◆ **TEXTE DE LECTURE**:
>>>>
On croyait pourtant que la phrénrologie, pseudo-science du XIXe siècle qui lisait le caractère des gens dans la forme de leur crâne, était morte et enterrée. Mais non, en fait, elle a fait des petits, avec la graphologie ou la synergologie.
Bon, au final, il n'y a qu'une seule question qui se pose : mais qu'est-ce qui leur a pris de nous sortir ce clown, au Figaro ? D'habitude, ce canard est certes un journal de droite bien souvent très réac, mais plutôt digne dans le genre, plutôt compétent, avec notamment des pages « sciences » et « santé » bien faites. Faut-il vraiment qu'il y ait panique à bord pour qu'on aille nous chercher un Stephen Bunard et nous le mettre en Une... avant de le planquer vite fait au fond du site dans les heures suivantes face à l'avalanche de commentaires moqueurs des lecteurs.
Et où sont-ils allés le chercher, ce synergologue, d'ailleurs ? En haut-lieu manifestement, parce que Monsieur a des références à étaler : « Stephen Bunard est coach pour dirigeants, synergologue (analyste du langage corporel) et conférencier. Il enseigne à l'ENA, à l'Université Paris-Dauphine et à l'INSEP. Il est l'auteur de «Leurs gestes disent tout haut ce qu'ils pensent tout bas.» First, 2014. »
<<<<
◆ **RELEVÉ**:
>>>>
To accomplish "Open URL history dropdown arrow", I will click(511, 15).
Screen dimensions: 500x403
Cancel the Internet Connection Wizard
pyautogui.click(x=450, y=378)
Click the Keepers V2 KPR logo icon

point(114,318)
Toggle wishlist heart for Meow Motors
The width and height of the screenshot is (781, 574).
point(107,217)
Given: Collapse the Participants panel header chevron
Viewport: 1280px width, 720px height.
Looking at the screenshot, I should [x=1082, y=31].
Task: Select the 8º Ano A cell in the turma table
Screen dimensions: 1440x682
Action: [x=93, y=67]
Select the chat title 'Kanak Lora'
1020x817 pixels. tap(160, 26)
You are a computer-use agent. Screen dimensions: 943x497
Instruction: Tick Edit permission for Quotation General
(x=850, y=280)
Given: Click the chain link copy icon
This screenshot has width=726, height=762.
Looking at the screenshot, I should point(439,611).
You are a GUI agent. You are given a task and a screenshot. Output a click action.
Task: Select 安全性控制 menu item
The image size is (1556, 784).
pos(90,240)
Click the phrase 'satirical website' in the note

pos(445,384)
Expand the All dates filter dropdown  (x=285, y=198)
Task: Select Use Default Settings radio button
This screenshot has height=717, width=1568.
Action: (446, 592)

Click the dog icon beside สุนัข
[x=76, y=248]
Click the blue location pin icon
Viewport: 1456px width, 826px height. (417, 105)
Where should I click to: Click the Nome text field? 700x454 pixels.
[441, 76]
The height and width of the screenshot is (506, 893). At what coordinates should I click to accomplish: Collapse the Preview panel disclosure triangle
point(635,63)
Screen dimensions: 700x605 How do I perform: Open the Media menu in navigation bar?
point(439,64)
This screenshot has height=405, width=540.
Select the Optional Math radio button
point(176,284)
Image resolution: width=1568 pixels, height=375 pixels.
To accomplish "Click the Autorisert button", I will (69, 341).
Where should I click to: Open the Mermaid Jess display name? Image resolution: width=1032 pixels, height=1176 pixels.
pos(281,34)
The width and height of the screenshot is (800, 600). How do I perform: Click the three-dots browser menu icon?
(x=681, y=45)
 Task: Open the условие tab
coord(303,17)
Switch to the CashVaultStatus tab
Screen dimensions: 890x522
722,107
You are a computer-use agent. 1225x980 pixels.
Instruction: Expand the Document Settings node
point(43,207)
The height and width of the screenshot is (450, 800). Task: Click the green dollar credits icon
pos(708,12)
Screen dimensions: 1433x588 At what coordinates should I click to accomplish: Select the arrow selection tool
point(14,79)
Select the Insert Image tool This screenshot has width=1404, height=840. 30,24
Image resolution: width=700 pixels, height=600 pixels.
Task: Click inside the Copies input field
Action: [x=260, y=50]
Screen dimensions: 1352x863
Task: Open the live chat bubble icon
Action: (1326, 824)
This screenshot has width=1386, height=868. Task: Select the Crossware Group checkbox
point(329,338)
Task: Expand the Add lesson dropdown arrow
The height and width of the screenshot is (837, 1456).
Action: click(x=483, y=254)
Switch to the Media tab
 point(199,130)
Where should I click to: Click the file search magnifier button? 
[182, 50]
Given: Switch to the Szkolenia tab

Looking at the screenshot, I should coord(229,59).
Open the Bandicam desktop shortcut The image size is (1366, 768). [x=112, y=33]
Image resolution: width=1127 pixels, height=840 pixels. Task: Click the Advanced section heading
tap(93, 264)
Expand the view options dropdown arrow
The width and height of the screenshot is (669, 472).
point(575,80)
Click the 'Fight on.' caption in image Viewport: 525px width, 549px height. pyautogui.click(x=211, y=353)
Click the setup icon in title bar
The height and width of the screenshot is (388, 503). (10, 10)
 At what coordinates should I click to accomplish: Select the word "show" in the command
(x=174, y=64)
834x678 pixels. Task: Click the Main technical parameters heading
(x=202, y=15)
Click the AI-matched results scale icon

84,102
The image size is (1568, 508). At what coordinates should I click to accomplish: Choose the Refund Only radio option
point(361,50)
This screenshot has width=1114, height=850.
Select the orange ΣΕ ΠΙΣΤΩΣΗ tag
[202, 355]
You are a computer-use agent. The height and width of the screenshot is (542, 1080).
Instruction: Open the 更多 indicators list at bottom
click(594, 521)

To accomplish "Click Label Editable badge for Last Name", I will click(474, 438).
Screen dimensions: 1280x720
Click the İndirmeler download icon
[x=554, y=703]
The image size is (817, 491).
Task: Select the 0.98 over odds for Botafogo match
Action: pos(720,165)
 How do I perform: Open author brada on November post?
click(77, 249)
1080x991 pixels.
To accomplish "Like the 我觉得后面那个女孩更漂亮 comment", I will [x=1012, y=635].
<<<<
◆ **CONSIGNE**:
Recopiez fidèlement le passage du texte sur la synergologie qui va de « Bon, au final, il » à « moqueurs des lecteurs. », ces deux segments compris.

◆ **RÉPONSE ATTENDUE**:
Bon, au final, il n'y a qu'une seule question qui se pose : mais qu'est-ce qui leur a pris de nous sortir ce clown, au Figaro ? D'habitude, ce canard est certes un journal de droite bien souvent très réac, mais plutôt digne dans le genre, plutôt compétent, avec notamment des pages « sciences » et « santé » bien faites. Faut-il vraiment qu'il y ait panique à bord pour qu'on aille nous chercher un Stephen Bunard et nous le mettre en Une... avant de le planquer vite fait au fond du site dans les heures suivantes face à l'avalanche de commentaires moqueurs des lecteurs.